_Instructions to follow_: Your answer should be every line of the records that contains the word "pixels", copied as it stands.

_Data for this exercise_:
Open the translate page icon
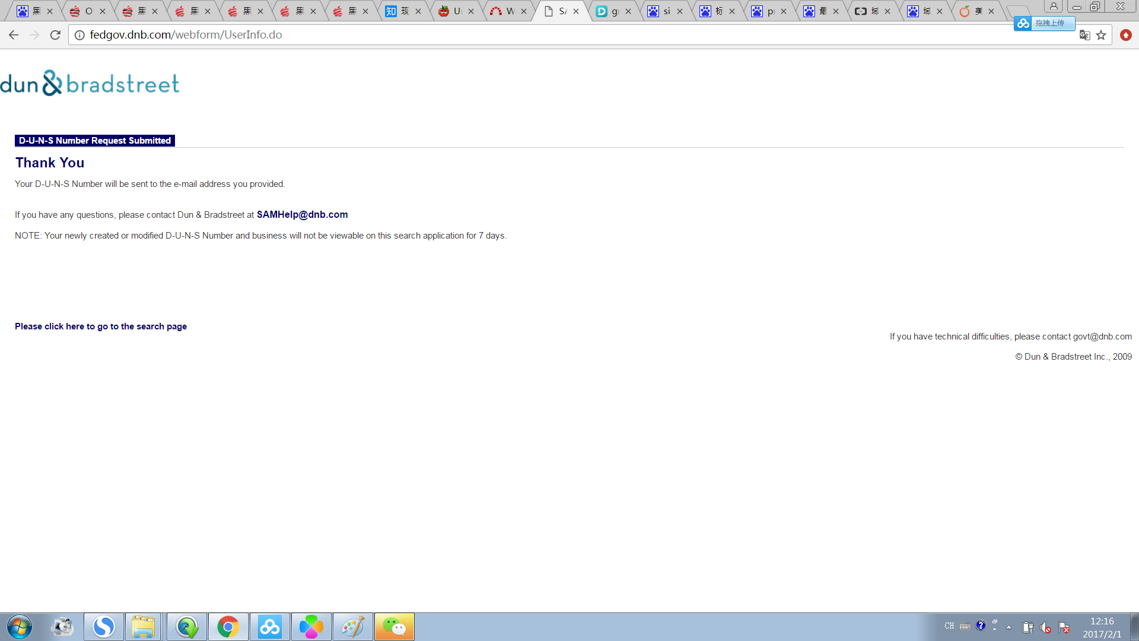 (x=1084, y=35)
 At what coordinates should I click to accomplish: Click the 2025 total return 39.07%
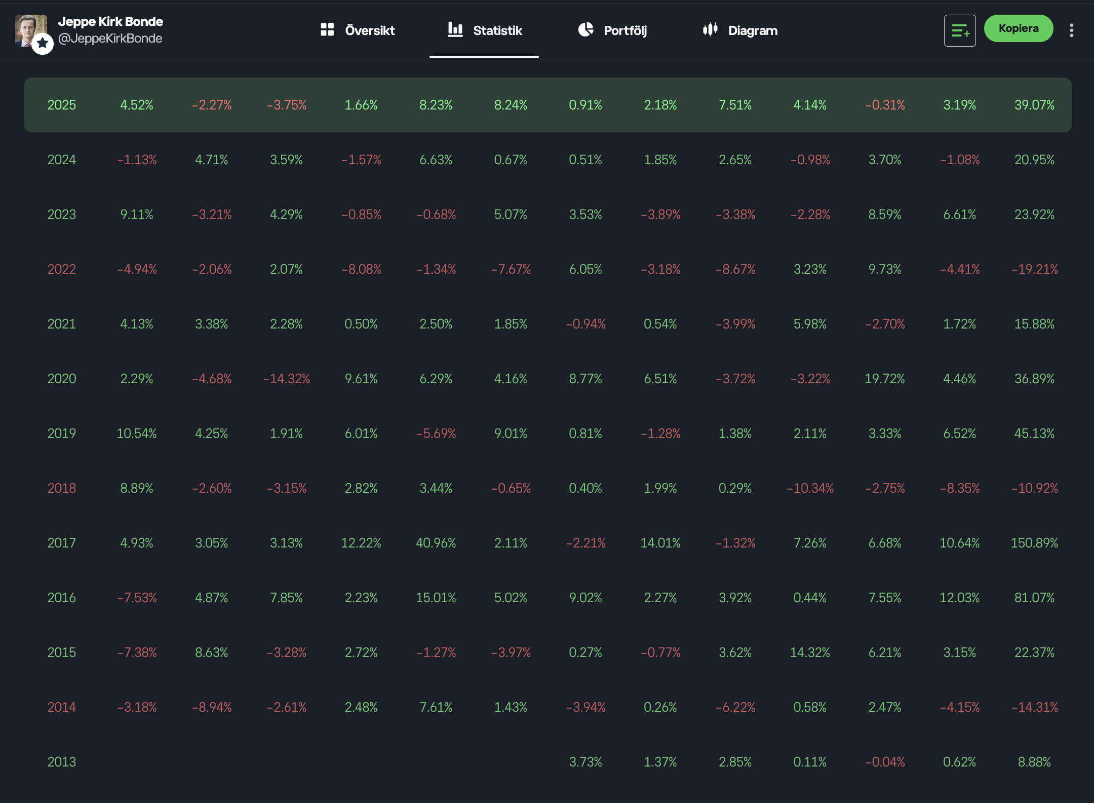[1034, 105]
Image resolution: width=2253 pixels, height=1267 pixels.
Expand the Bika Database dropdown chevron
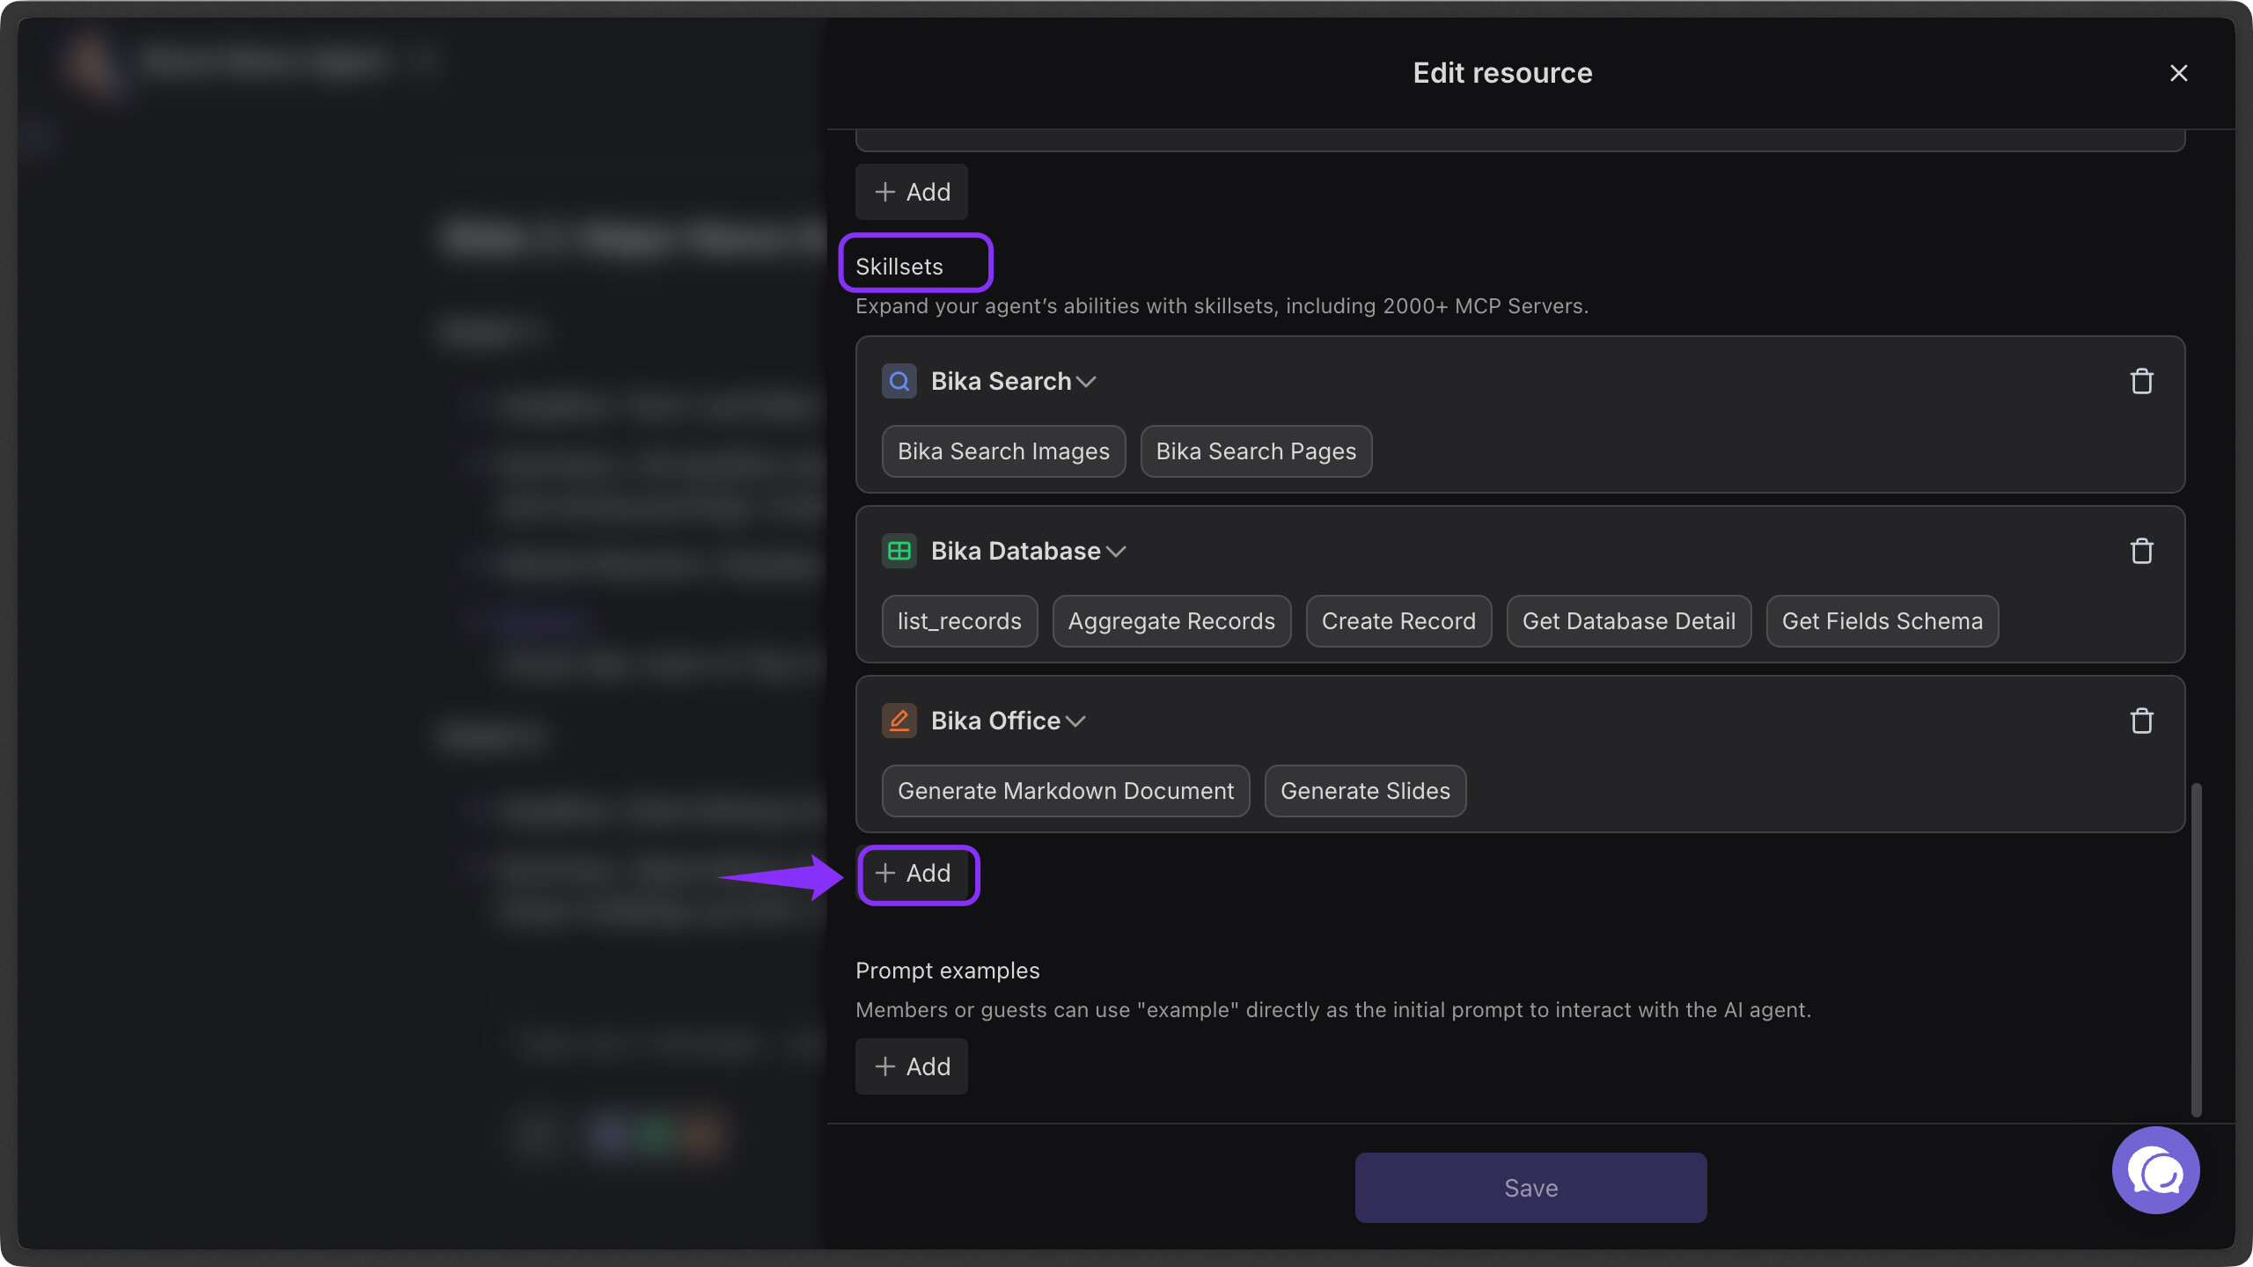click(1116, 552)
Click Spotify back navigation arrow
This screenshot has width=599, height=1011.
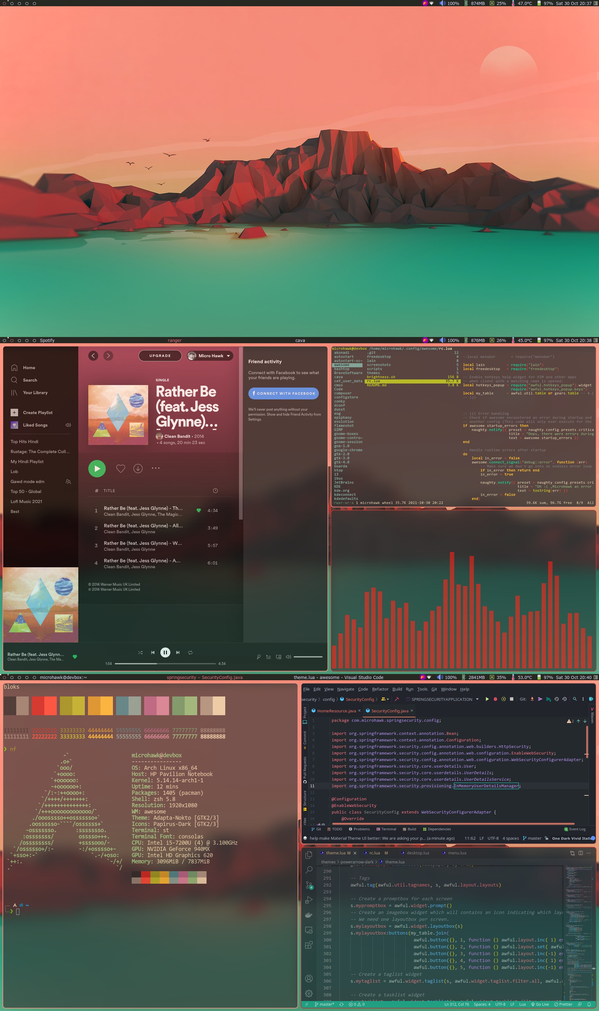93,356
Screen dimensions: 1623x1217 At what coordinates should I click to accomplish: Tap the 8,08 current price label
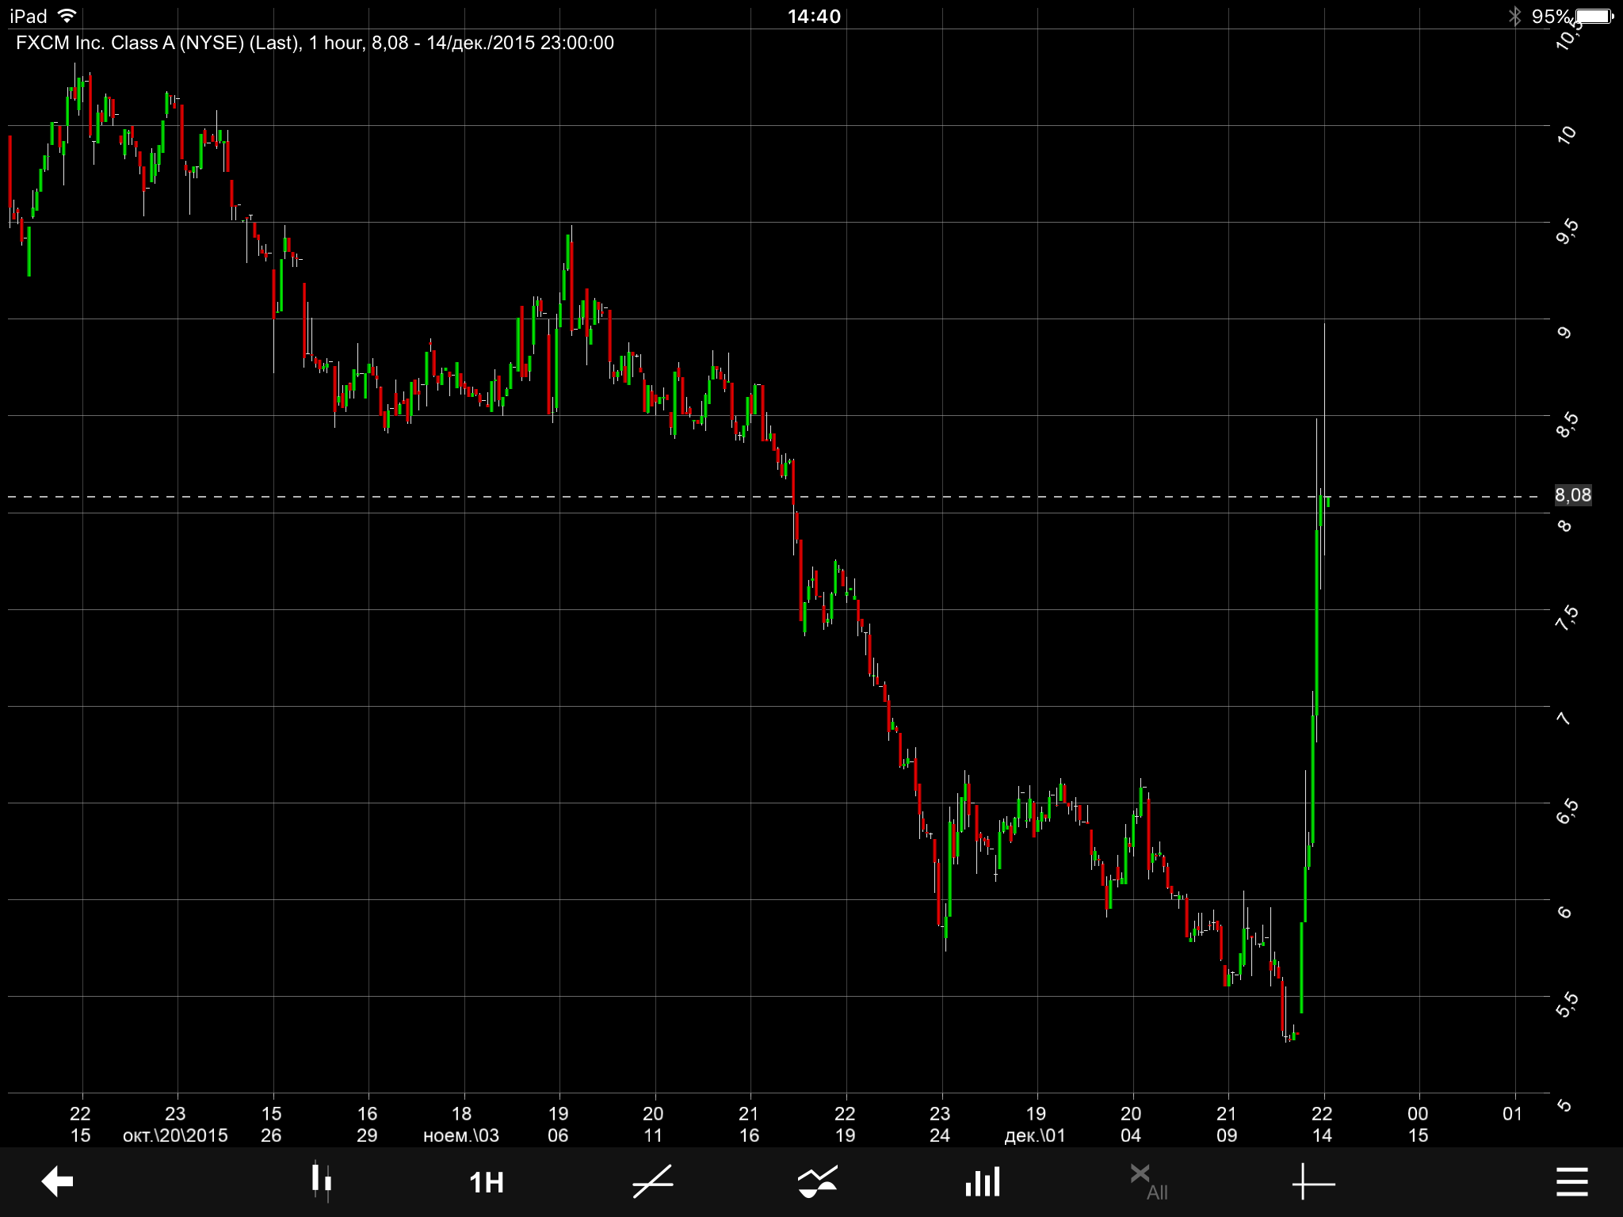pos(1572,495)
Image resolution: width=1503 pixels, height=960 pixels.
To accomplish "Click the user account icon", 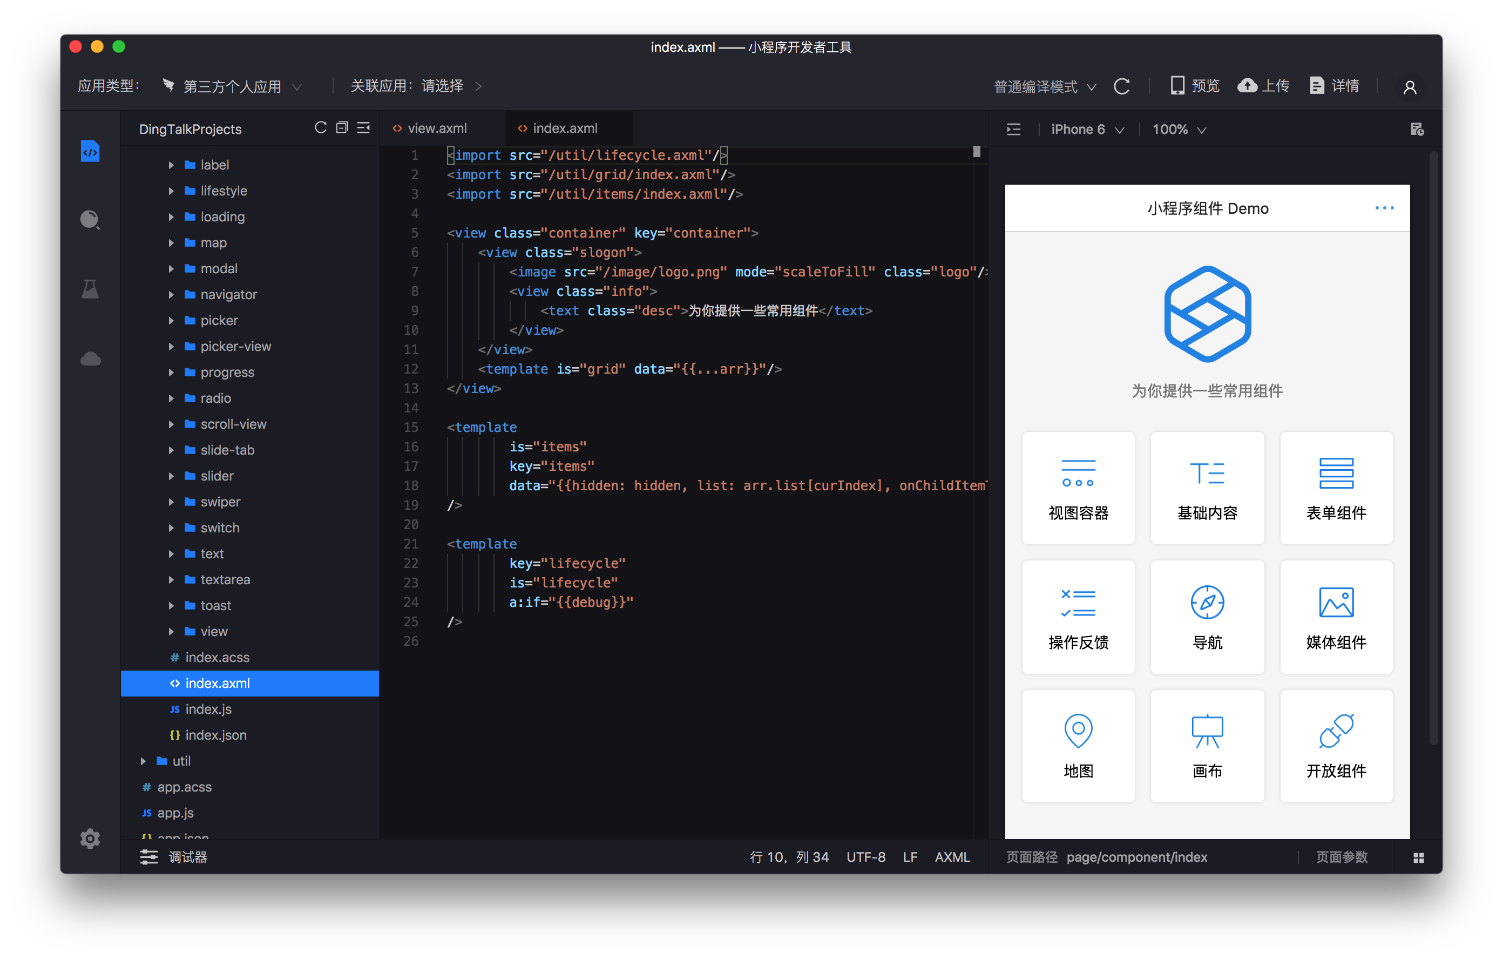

_Answer for the task_:
Image resolution: width=2253 pixels, height=1267 pixels.
Image resolution: width=1503 pixels, height=960 pixels.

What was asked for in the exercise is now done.